To be in the Temple that week, with so many brothers and sisters weeping their pain, or joy, or gratitude was so beautiful, as we were devoting all those tears for the healing of the planet, for the whole humanity. I can’t forget that sensation of beauty, coziness and protection.
A beautiful sensitive flower was sprouting and getting roots in my heart.
Silent shining Buddhas
The third week was the time to sit, to watch, to just be. My Master used to say “Sitting, doing nothing, and the spring comes by itself”.
We used to sit for 45 minutes, then bringing the awareness in a soft dance for 15 min; then repeating this cycle 2 more times. The Temple was pregnant with a presence difficult to describe. I had a beautiful vision opening my eyes in a moment: I saw a group of silent shining Buddhas sitting together. So peaceful.
Every sitting was an invitation to just be and I felt so excited for this meeting. My mind was much quieter – the thoughts falling with no effort into emptiness. The lake of my Being was getting clear and transparent, ready to quench my thirst.
I remembered in a moment a saying from the mystic Papaji: “Don’t stir a thought”. He didn’t say don’t think, he said don’t stir a thought. For the first time I really understood his meaning. Thoughts come from no-where, but if we don’t stir them, they disappear again in the vastness of our being.
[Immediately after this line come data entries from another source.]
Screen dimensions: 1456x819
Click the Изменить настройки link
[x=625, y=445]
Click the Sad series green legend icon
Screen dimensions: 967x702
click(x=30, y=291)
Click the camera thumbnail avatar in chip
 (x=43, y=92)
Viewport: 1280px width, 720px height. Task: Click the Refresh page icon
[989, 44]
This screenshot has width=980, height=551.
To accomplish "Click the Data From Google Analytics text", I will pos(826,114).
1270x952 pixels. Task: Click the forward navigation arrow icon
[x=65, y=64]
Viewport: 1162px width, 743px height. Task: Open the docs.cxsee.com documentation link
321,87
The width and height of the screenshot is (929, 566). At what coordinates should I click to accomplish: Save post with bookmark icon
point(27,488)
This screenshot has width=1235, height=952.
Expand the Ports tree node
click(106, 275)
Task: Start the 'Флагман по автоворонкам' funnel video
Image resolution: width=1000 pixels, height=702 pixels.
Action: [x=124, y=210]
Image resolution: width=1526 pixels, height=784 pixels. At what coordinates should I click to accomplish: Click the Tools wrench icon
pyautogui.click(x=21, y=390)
During that week, a peace descended on me and I can’t really measure when or how this simple realization came to me: “I am this space”!
Change of the Gestalt
I’ve been exploring the path of meditation for almost 20 years. In this incredible journey I had experienced many times what we call the “space” of being, of silence, of bliss, of love, of consciousness. Also many times, I felt the pain of feeling that I was loosing the contact with this space, going back to what I know as myself, my ordinary way of functioning. This time, a new understanding took me down to a very simple, obvious insight: my real self is the vastness of silence, of the Heart. I am this vast space. Simple as that.
This crystal clear realization came to me not as an intellectual realization. What normally used to come as a “beloved visitor”, a distant loving friend, started to be very familiar and close. As the Master says: it’s closer than the close. It’s my own being! That changed the whole gestalt. What before I used to recognize as what I am – all the thoughts, the ways of functioning, all my believes, desires and needs – started to give space to something else. Something impossible to name. – the source of what I recognize as my-self.
I can feel the presence of this new understanding surrounding me, reminding me in my day-to-day life, even when I get lost in habits, stories and thoughts, that I am not that. Now I know, by my own experience, that I can connect with the real at any time – it’s here, available, waiting for me.
The mystic rose is sprouting in my Heart and to watch and nourish it is the best thing one can do.
Only by the grace of the Beloved can such a miracle happen!
Eternal gratitude Beloved Babaji.
Sana is a devotee of Vasant Swaha, enjoying and exploring the way back to her true nature. She loves to share herself through Integration Craniossacral sessions and workshops of meditations. Living closer to nature is her biggest joy.